WRONG! when you use the stock style Harris bushings, there are inner serrations to LOCK the inner bushing sleeve and washer assembly to the control arm shaft. I think I have observed a set of poly bushings with serrations too. Most poly bushings have a smooth inner sleeve and there are specific instructions about shimming the shaft washer away from the poly material. Harris type bushings and any poly type bushings should ONLY be tightened after the vehicle is on the ground at ride heigth or you will lock the inner sleeve and DESTROY the rubber in the bushings. I have worked on Vettes for over 20 years now and the mis-alignment of the inner sleeve to the control arm shaft would probably cause binding in poly bushings if it is not addressed during the rebuild (most lower shafts are BENT comming out of the Vettes I have worked on, even ones that have never been wrecked.) One thing you will have to keep up on with the poly bushings is to make sure your washers/bolts don't loosen in use, the serrations of the Harris style joints keep those parts tight for over 100K miles, poly is not engineered by the same guys that did your Vette originally so, this is something you will need to look out for. Most good looking Vettes end up with a fender heigth of around 26.5-27.5" fro the ground, you may have to cut your springs and add 8" long spring bolts in the back to get a proper ride heigth.
I just looked in my box of bushings, and there was no package of lube? can i use lithium grease to assemble them.
I'm just about to tackle this job myself. Parts are in "delivery" somewhere.
In case there isnt any lube with the parts, what can be used?
Regular grease?...Likely not.
Sil Glyde as previously mentioned?
Bum Lube?....scratch that.....its water based, or so I'm told
WRONG! when you use the stock style Harris bushings, there are inner serrations to LOCK the inner bushing sleeve and washer assembly to the control arm shaft. I think I have observed a set of poly bushings with serrations too. Most poly bushings have a smooth inner sleeve and there are specific instructions about shimming the shaft washer away from the poly material. Harris type bushings and any poly type bushings should ONLY be tightened after the vehicle is on the ground at ride heigth or you will lock the inner sleeve and DESTROY the rubber in the bushings. I have worked on Vettes for over 20 years now and the mis-alignment of the inner sleeve to the control arm shaft would probably cause binding in poly bushings if it is not addressed during the rebuild (most lower shafts are BENT comming out of the Vettes I have worked on, even ones that have never been wrecked.) One thing you will have to keep up on with the poly bushings is to make sure your washers/bolts don't loosen in use, the serrations of the Harris style joints keep those parts tight for over 100K miles, poly is not engineered by the same guys that did your Vette originally so, this is something you will need to look out for. Most good looking Vettes end up with a fender heigth of around 26.5-27.5" fro the ground, you may have to cut your springs and add 8" long spring bolts in the back to get a proper ride heigth.
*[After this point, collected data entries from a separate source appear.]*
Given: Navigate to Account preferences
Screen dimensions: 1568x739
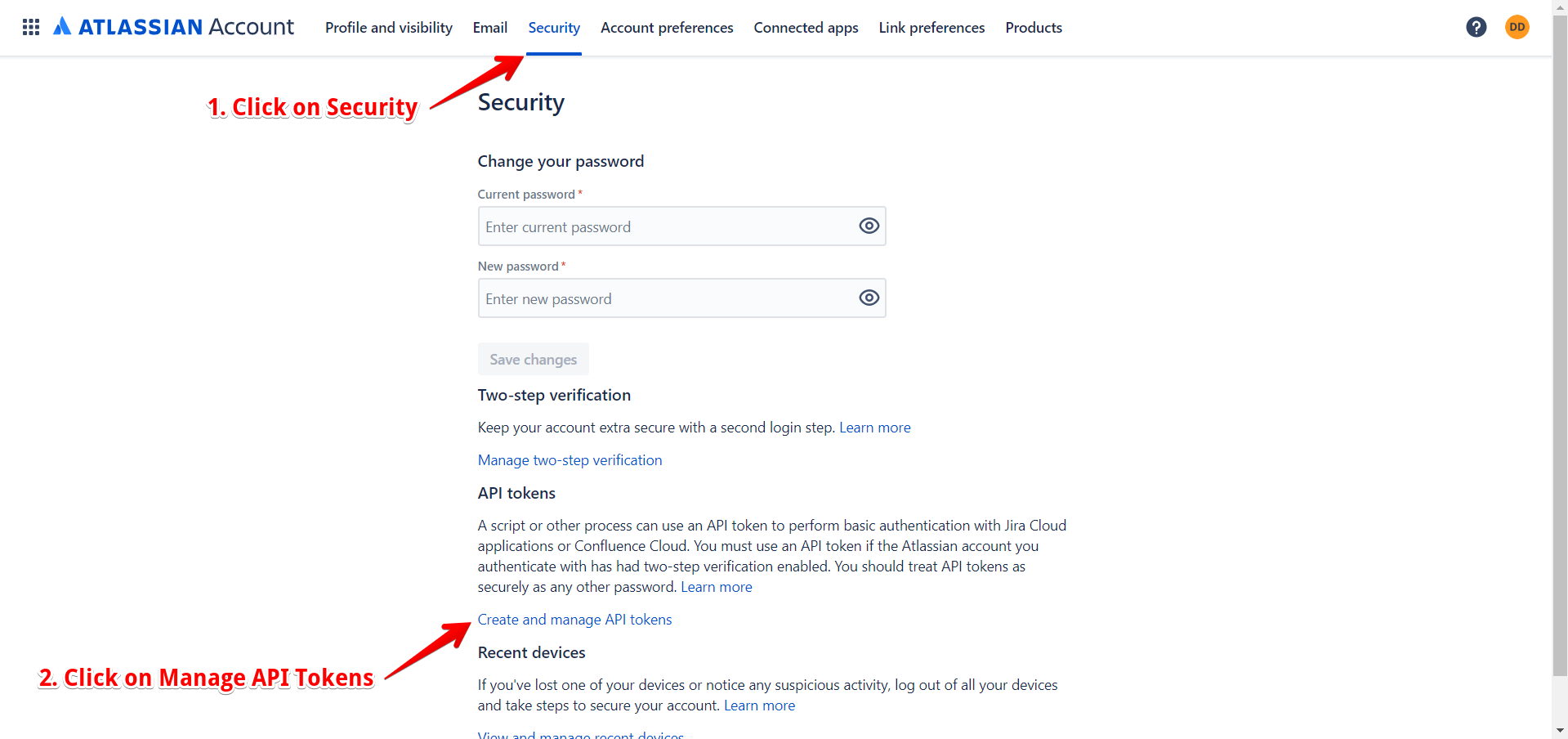Looking at the screenshot, I should tap(667, 27).
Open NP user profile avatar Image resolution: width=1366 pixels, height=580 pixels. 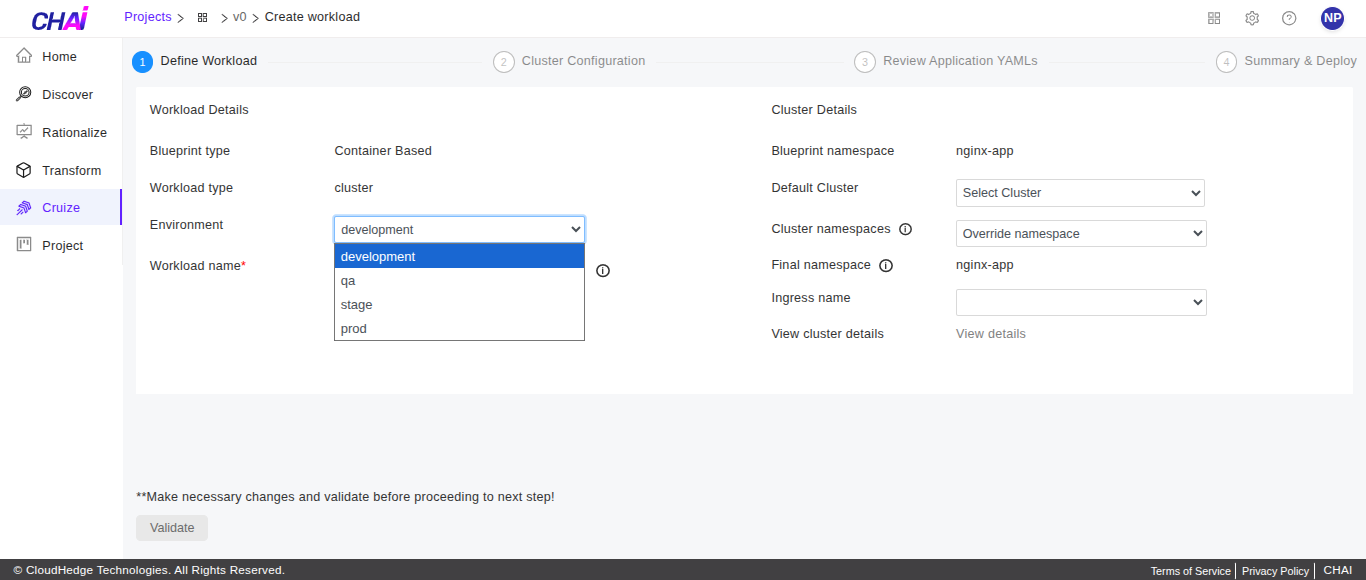(1332, 18)
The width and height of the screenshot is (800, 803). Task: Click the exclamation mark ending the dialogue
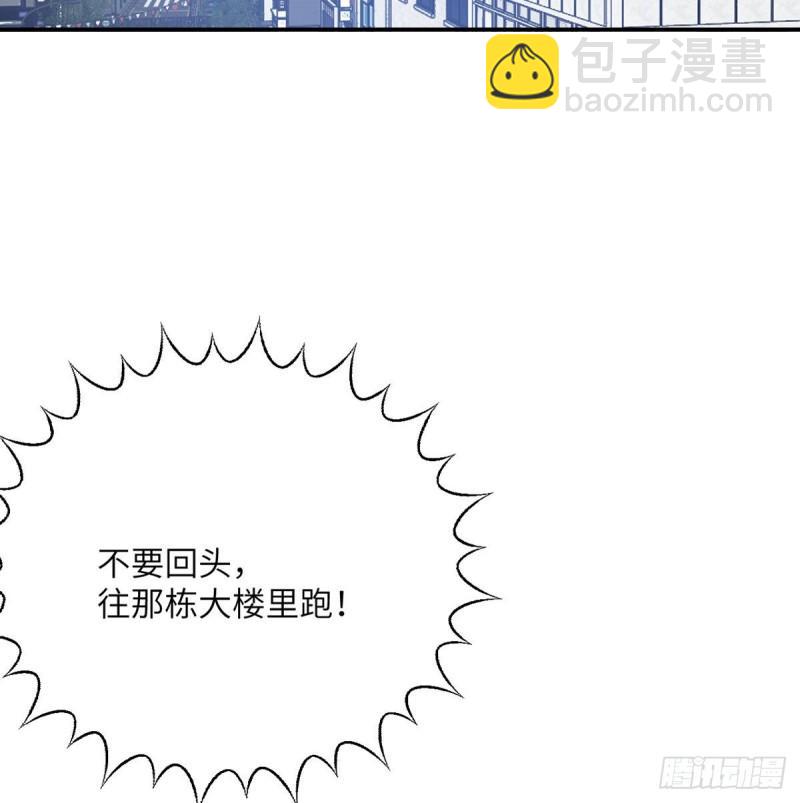pyautogui.click(x=343, y=606)
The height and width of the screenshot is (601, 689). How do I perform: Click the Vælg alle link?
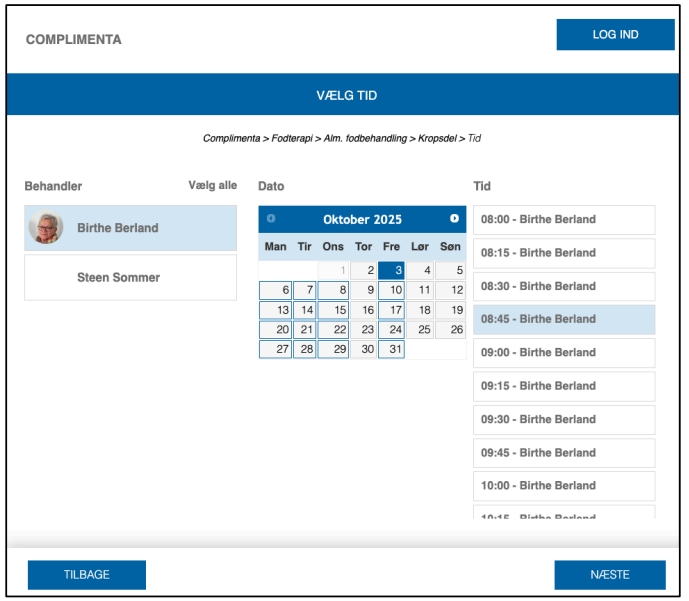(x=213, y=185)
Then why, after the cross shaft bolts have been tightened on the upper control arms (or lower) can the control arms be moved up and down by hand?
Trust me. The control arm bushings do no hold the front end of the car up.
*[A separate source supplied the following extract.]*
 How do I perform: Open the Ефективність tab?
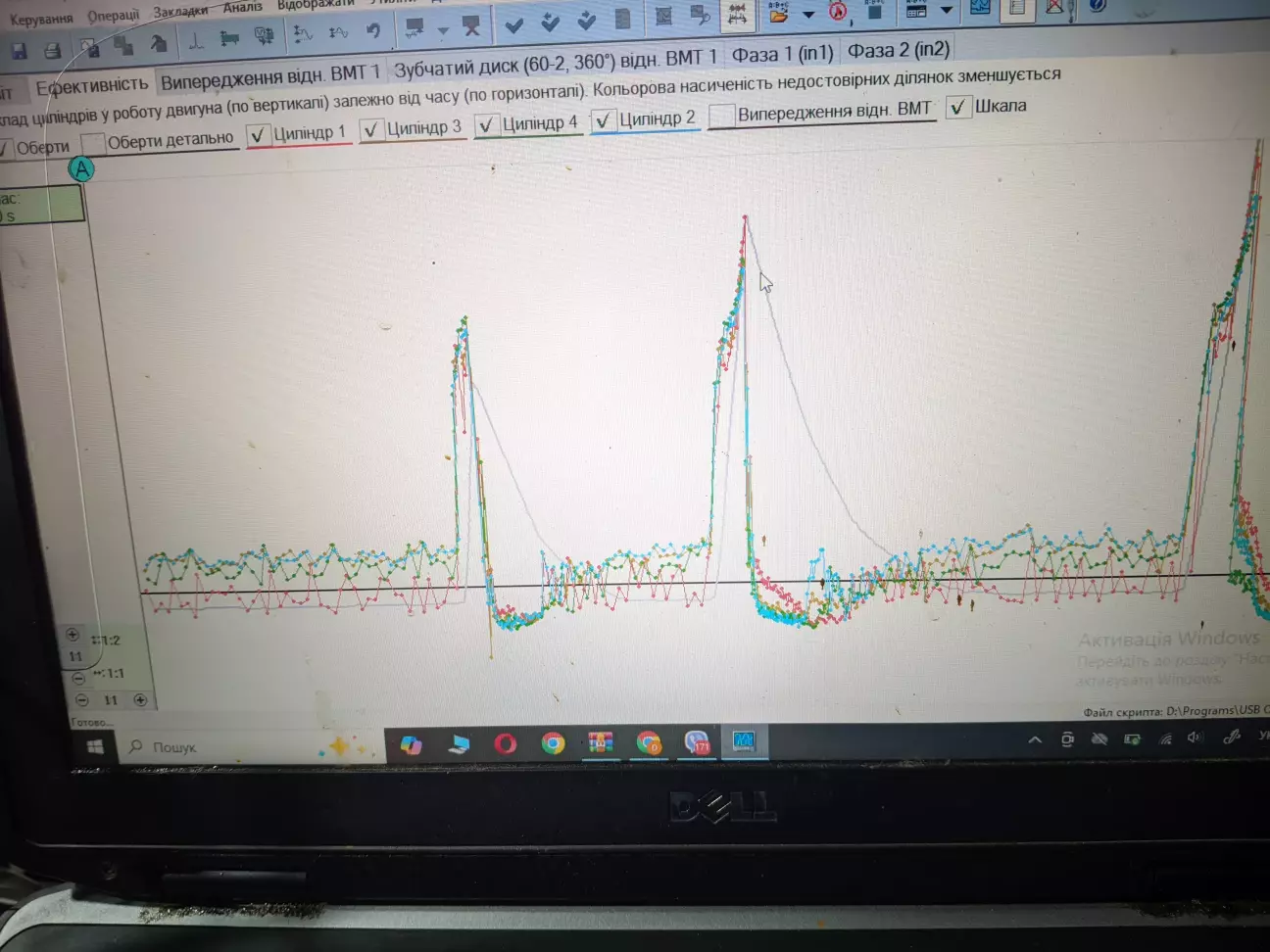pos(91,86)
But review my earlier post. I stated that the factory service manual says to tighten the cross-shsaft bolts at "ride height to prevent the twisting of the rubber bushings' shoulders".
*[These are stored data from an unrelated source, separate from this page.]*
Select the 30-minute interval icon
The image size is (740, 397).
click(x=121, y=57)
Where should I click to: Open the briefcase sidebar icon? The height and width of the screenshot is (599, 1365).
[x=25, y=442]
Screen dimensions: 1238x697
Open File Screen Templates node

But in this case, the loosening and retorquing the cross-shaft bolts will serve no purpose.
Last edited by 73, Dark Blue 454; May 19, 2009 at 11:50 PM.
Right! 73 and Gusto were that is. My ride hight is back in order now. After I drove it around awhile it did settle quite a bit, but still to high (Back to original?) in the front. I cut 1 coil off the 460# springs and looks great! It is now 26 3/4 in the front and about 27 1/4 in the back. Tightening everything with the car in the air was not an issue with poly and new sleaves. The bushings still squeek like hell though? I moved the control arms around when I removed the springs and it seems to be the uppers that are making all the noise. Must have been some kind of installation error! I'll get it right eventually. Thanks to all who replied to my post.